The hon. Lady raises a very serious case in her constituency, and I am sure that her colleagues in the Scottish Government, who of course have always had responsibility for these matters, Scotland being a separate criminal jurisdiction, will consider this very carefully. I am concerned to hear that in that local instance, despite best intentions, there does not seem to be that reach into the community to give people the speedy comfort and the confidence that they deserve. May I say that south of the border we are working very hard to enhance and improve community treatment requirements to deal with drug addiction and alcohol abuse and, indeed, to try and get to the root cause of some of this reoffending that causes misery to communities such as the one the hon. Lady serves?
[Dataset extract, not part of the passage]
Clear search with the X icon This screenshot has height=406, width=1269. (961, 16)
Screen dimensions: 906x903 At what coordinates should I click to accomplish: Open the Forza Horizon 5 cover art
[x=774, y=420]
My constituency of Totnes in south Devon is home to LandWorks, a fantastic charity that helps those at risk of going to prison or prisoners into jobs and back into the community. With so many prisoners released every month who are unable to access universal credit and housing, will the Minister meet me to discuss how we can improve access to those mechanisms, as well as visiting LandWorks?
I would be very happy to visit when we are allowed to do so, and certainly before then to discuss the issues in my hon. Friend’s constituency, and I pay tribute to the work of LandWorks in his area. The issue of universal credit is fundamental, as is getting people into homes, and I work very closely with my counterpart at the Department for Work and Pensions and the Secretary of State at the Department, along with the Lord Chancellor, to ensure that prison leavers can access universal credit in a timely way on their release, and we are doing other work in relation to their getting a job and a home.
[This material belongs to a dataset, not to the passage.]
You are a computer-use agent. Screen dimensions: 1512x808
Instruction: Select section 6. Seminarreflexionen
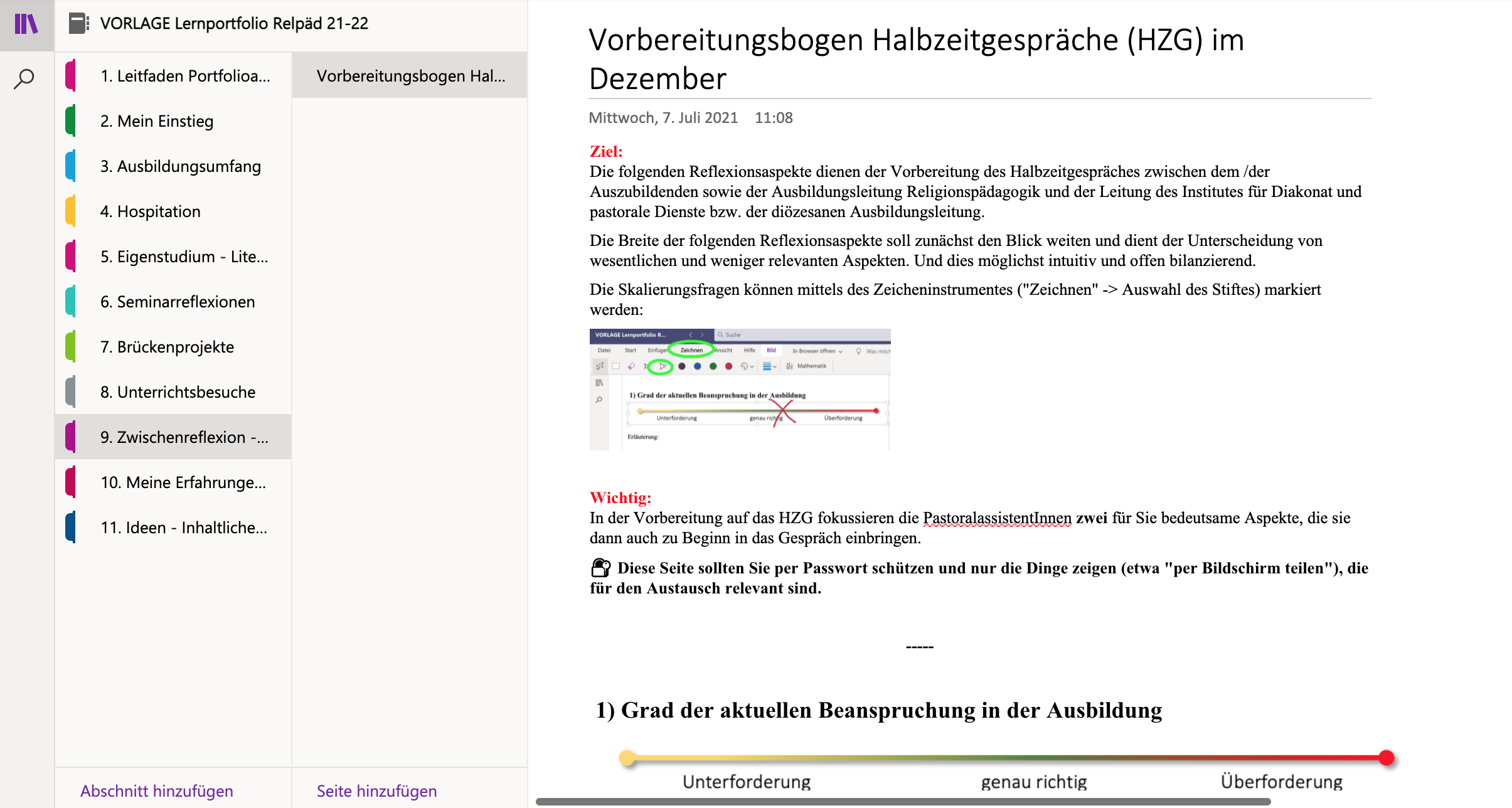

My hon. Friend makes an extremely important point. We are very conscious of the impact that the very restrictive conditions we have imposed will have on those in our custody and care. Since restrictions were lifted over the summer, prison staff across the country have worked very hard to open up the estate. Since the end of the previous lockdown we have reintroduced visits in every prison, and 119 of our prisons are operating at stage 3 of the national framework; this reintroduced key work, education and offender management activities where it was appropriate to do so. As we enter a new phase, we are thinking very carefully about the balance between security and resistance to the virus and the mental health needs of our prisoners.
In order to allow the safe exit of hon. Members participating in this item of business and the safe arrival of those participating in the next, I suspend the House for three minutes.